No Largo S. João da Ponte em direcção à Falperra ou em direcção a Guimarães, depara-se com um conjunto de casas desabitadas em avançado estado de degradação, já não falando do péssimo postal ilustrado para os nossos visitantes que são muitos que circulam por esta artéria.

N/D
21 Dez 2004

O que importa aqui, é realçar de quem é a responsabilidade se um dia o telhado cair em cima de um pacato cidadão e provocar neste, danos irreversíveis em termos de saúde física.

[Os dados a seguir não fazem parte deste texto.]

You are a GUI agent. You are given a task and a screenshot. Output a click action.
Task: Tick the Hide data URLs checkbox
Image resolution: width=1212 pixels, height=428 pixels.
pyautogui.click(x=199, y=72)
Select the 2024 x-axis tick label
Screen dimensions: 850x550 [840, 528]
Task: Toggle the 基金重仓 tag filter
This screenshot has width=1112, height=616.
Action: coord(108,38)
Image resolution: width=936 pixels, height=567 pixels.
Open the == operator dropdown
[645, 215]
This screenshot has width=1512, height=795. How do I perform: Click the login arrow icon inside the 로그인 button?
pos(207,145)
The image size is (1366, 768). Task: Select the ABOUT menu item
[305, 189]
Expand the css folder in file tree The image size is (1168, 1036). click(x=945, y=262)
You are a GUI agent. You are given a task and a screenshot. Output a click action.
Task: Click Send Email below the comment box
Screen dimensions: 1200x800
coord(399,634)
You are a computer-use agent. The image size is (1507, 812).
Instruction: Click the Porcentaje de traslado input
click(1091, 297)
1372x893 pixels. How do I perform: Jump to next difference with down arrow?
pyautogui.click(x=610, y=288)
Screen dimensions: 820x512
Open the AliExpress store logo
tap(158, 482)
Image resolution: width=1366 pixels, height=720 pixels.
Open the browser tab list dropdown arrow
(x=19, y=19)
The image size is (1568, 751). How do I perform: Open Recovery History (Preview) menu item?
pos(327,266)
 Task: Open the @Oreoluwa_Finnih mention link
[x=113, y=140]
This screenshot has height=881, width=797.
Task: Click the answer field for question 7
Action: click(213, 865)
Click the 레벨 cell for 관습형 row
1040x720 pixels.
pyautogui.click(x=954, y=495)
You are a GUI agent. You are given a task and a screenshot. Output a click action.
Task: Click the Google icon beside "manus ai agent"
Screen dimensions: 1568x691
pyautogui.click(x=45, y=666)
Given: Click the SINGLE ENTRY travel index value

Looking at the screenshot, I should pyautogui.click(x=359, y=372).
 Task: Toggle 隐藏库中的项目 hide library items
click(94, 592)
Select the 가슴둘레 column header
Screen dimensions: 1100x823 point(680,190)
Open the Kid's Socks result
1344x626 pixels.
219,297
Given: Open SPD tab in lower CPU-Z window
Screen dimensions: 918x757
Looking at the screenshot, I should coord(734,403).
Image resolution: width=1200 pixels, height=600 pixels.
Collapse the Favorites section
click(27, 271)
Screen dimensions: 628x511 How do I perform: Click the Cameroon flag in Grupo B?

É do conhecimento público que está traçado um projecto para a zona em referência, mas será de relevar a sua extrema morosidade com todas as consequências que podem advir e eventualmente acarretar no quotidiano de dezenas de munícipes utilizadores que marcam presença física circundante junto às ditas habitações degradadas e que neste momento com todos os negativismos de saúde pública, apenas servem de lixeira, de depósitos de ratazanas e de algum encosto de toxicodependentes para os actos que dispensam comentários, mas que nos entristecem com o duro espectáculo gratuito e doloroso, etc.

É importante sensibilizar quem de direito para uma aproximação às preocupações das pessoas para a natureza destes casos, zelando pela merecida confiança de circular plenamente em espaços devidamente salvaguardados dos perigos que todos os dias nos espreitam e essencialmente quando transcendem a nossa responsabilidade de precaver o que constitui um dever de quem é proprietário do ou dos imóveis aqui ilustrados.

Se um dia o telhado cair e originar o que não queremos que aconteça a ninguém, não me venham cá com as tradicionais desculpas, pretextos ou argumentos de “lenga, lenga”, mergulhados num muro de lamentações, afogados numa bacia de lágrimas ou emocionados por um luto evitável e inquestionável.

Um pouco à Pilatos, a observação está feita e registada.